Rafforzamento organizzativo e digitale

Il consolidamento di tali risultati è attribuibile, secondo la direzione di Azienda Zero, a un cambio di passo nella gestione operativa. L’evoluzione dei sistemi informativi e il rafforzamento dei modelli organizzativi rappresentano oggi i pilastri su cui si fonda il monitoraggio del servizio sanitario calabrese.
“La Regione si trova in una fase di consolidamento dei risultati conseguiti,” ha spiegato Miserendino. “Questi elementi sono fondamentali per garantire maggiore trasparenza e una più puntuale appropriatezza nell’accesso alle cure.”

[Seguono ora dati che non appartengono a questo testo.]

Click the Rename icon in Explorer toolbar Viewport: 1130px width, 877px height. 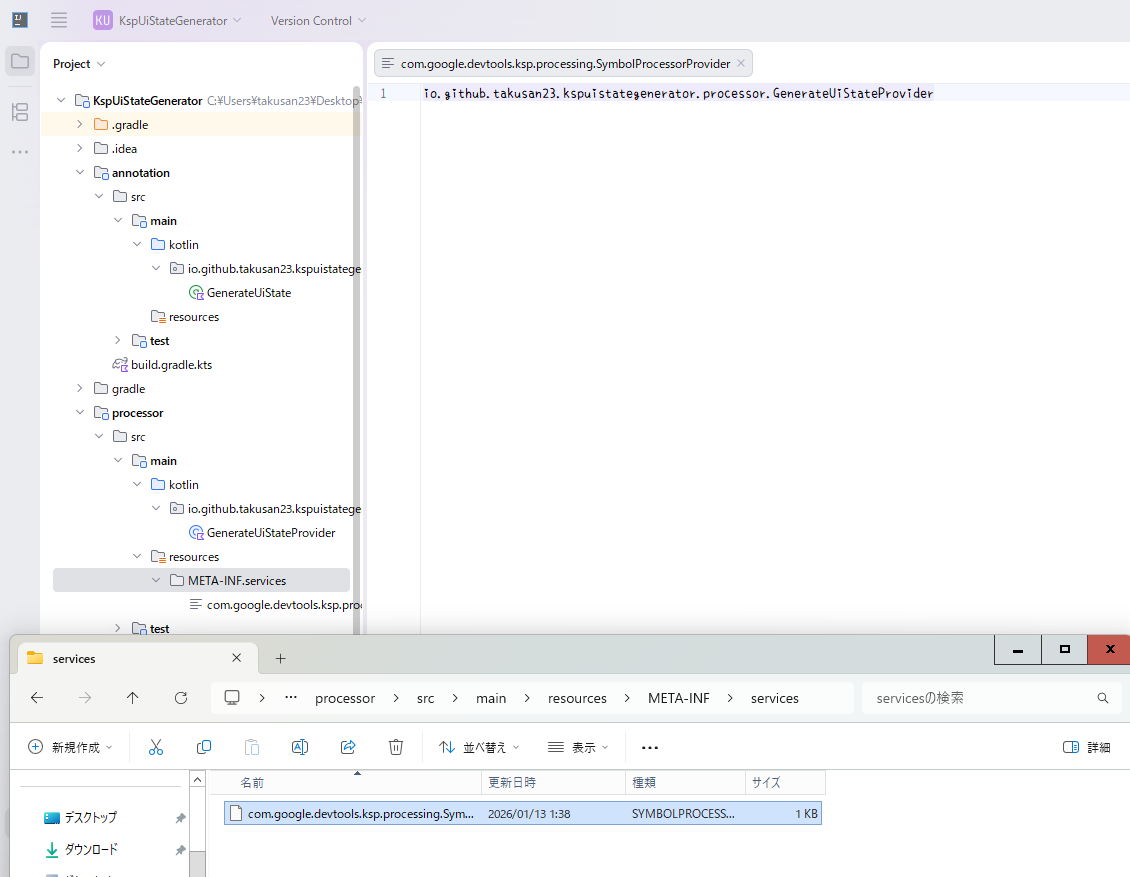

Obiettivi e prospettive future

Nonostante il posizionamento positivo, l’amministrazione sanitaria regionale punta a un ulteriore innalzamento degli standard. L’obiettivo prioritario resta la riduzione dei tempi di attesa, con un’attenzione costante rivolta all’equità e all’uniformità dei servizi sull’intero territorio regionale.
In chiusura, il direttore generale di Azienda Zero ha rivolto un riconoscimento all’apparato sanitario: “Un ringraziamento va ai professionisti del Servizio sanitario regionale, alle Direzioni generali delle Aziende sanitarie e al Dipartimento Salute per il contributo assicurato nel raggiungimento di questi risultati”.